Photograph: Mike Bowers/The Guardian
The mid-year fiscal and economic outlook (Myefo) released on Monday
reveals in bold just how pointless is a surplus and how weak the Australian economy has become over the past year.
The Myefo is a tale of downgrades – GDP growth for 2019-20 has been
downgraded from 2.75% in the budget to 2.25%. A year ago, in the 2018
Myefo, the government was predicting it would be 3.0%.
The forecasts for household consumption growth have been absolutely
slashed – from an already below average 2.75% in the budget to an
abysmal 1.75%. And it is not just households who are showing the pain;
predictions for business investment growth have gone off a cliff – from
5% to a pitiable 1.5%.
It would be nice if we could blame it all on the end of the mining
boom, but the Myefo estimates non-mining investment growth this year
will be just 2% – less than half the 5.5% growth predicted in the
budget.
That is a collapse.
All the figures show an economy as weak as we have seen since the
1990s recession. But whereas in previous lean periods such as the Dot
Com crash in 2001 or the GFC the government used the budget to help
stabilise growth (by allowing a deficit in 2001-02 or stimulating the
economy during the GFC), here we see a government addicted to its
surplus.
And yet even here we see the furphy of the figures.
The budget surplus predictions have been massively downgraded – down
$2bn this year, $4.9bn in 2020-21, and more than halved in 2021-22 and
2022-23.
The
government is still gamely trying to tell us a budget surplus will be
in place by 2022-23 – a $4bn surplus, which given we have revenue of
$554bn is little more than a rounding error. (And let’s be honest, there
have been a lot of errors in predicting revenue.)
The massive downgrade in household consumption, which comes off the
back of pathetic wages growth and overall flat real household incomes,
has smashed the estimates for GST.
Predictions for revenue this financial year are down $3bn, and $1.8bn of that is the GST.
Revenue is also revised down $5.7bn in the following year and $11.8bn and $12bn in 2021-22 and 2022-23 respectively.
But the overall level of revenue remains predicted to stay above
24.6% of GDP – well above the highest amount ever collected during the
ALP’s time in government: 23.2% of GDP in 2008-09. It highlights again
that since the 1990s recession no government has delivered a budget
surplus with revenue of less than 24.5%:
For
workers, however, we see just how pointless the surplus is. Far from
suggesting good times and a booming economy flowing through to
households, the Myefo yet again downgraded wages growth forecasts.

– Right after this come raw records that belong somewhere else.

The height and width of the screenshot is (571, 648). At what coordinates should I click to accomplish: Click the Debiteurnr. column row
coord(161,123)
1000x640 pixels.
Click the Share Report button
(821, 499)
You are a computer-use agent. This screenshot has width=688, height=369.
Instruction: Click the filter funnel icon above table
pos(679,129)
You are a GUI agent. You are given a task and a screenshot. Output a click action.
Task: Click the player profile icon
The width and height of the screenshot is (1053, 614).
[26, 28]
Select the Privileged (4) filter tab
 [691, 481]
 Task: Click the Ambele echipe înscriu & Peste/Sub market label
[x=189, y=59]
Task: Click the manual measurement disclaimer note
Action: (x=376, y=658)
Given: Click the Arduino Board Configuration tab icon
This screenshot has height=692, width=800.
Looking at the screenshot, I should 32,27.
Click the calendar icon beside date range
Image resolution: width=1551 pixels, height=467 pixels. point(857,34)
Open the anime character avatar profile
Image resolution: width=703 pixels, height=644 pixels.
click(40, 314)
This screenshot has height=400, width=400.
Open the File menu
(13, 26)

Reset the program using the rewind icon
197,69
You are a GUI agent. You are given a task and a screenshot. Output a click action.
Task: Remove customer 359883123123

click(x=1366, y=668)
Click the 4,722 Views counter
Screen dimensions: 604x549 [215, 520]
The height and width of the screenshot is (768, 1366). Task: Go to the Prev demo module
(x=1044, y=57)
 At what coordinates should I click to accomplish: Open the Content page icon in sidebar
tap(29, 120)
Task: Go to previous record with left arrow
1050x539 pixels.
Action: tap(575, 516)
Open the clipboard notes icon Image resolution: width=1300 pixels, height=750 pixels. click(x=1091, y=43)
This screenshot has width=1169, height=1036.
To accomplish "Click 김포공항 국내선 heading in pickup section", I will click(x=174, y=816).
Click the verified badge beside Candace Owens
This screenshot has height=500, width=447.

This has been the standard operating procedure for every economic statement under the Coalition government. They promise a return to average wages growth, and then have to revise the timeline out another year or two. A return to 3% wage growth is now not predicted until June 2023, by
which time it will have been a decade since we have had what was once
average wages growth.
The
level of company tax revenue has been downgraded – but mostly in later
years, and it remains well above what was anticipated two years ago:
So if everything is so bad, how come we are still seeing historically
strong tax revenue and predictions of a surplus? And why is that
surplus not concurrent with a strong economy?
The answer lies in the changed nature of our economy, and also the changed nature of the mining boom.
Generally the greater the level of profit an industry captures, the greater the number of workers it employs.
If we look at the manufacturing industry we can see that back in the
1990s, when it accounted for around 35% of all business profits in
Australia, it employed 12% of all workers. Now that its profits only
account for 9% the share of workers it employs has also decreased:
Now
that seems pretty obvious – if an industry makes a bigger share of
profits it will be growing and thus employing more people.
But with mining the relationship is much weaker.
Over this century mining has gone from accounting for just over 20%
of total profits to now 37%, and yet in that time the level of workers
in the economy it employs has risen from 0.9% to just 1.8%: In manufacturing a 5% increase in the share of total profits led to a
1% increase in the share of workers it employed; with mining a 5%
increase in the share of profit led to just a 0.4% point increase in the
share of workers.
But the relationship is even more damaging now for our economy.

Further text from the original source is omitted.